━━━━━ Provided records
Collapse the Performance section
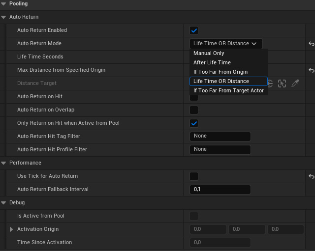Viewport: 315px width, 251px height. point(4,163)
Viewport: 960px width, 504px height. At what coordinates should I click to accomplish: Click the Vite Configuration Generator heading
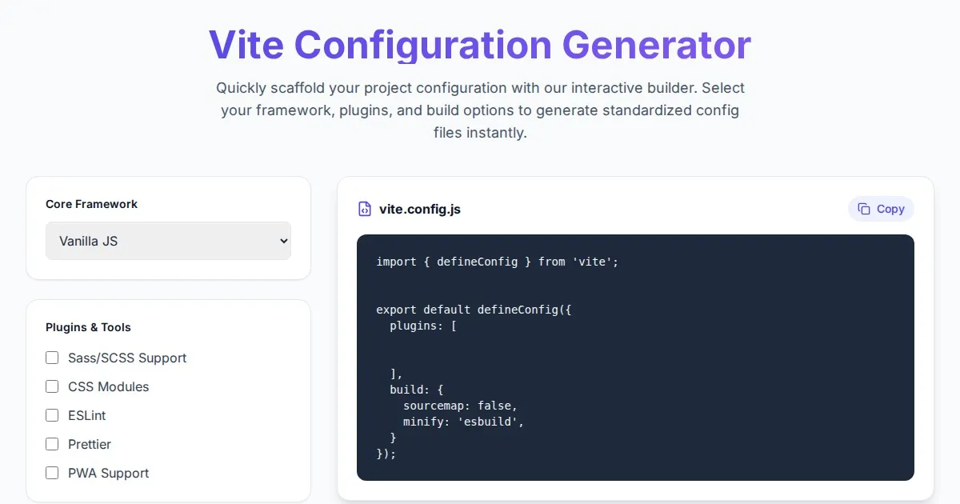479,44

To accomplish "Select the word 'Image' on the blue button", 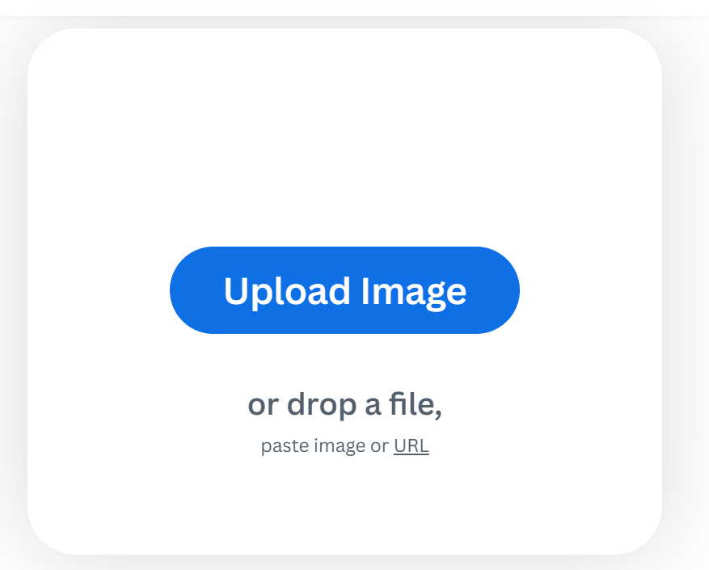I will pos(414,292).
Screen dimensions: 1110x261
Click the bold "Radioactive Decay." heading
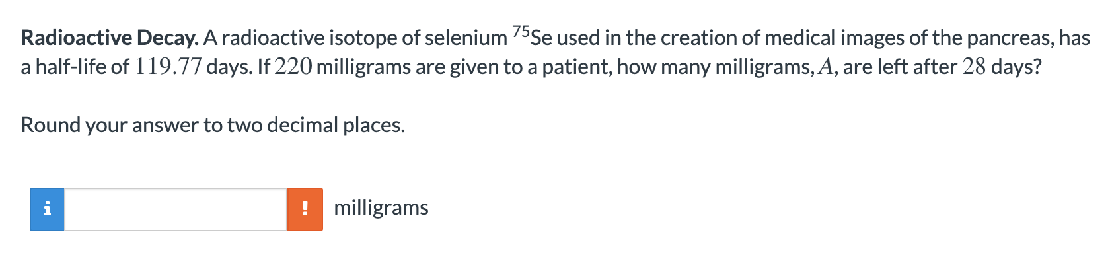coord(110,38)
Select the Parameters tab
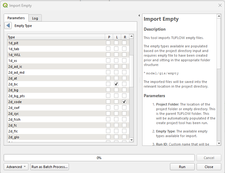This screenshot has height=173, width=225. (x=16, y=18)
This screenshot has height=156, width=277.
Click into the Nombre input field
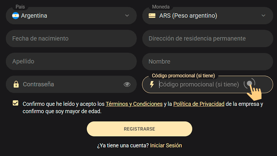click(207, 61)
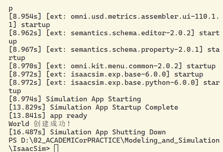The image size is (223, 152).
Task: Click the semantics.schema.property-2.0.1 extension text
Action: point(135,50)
━━━━━━━━━━
Write out the lines from the line with "Select the Parameters tab" through the end of the records exactly; do not include pictures or any other lines.

▸ **Your solution**:
Select the Parameters tab
This screenshot has height=173, width=225. (x=16, y=18)
This screenshot has height=156, width=277.
Click into the Nombre input field
click(207, 61)
The image size is (223, 152).
Task: Click the semantics.schema.property-2.0.1 extension text
Action: point(135,50)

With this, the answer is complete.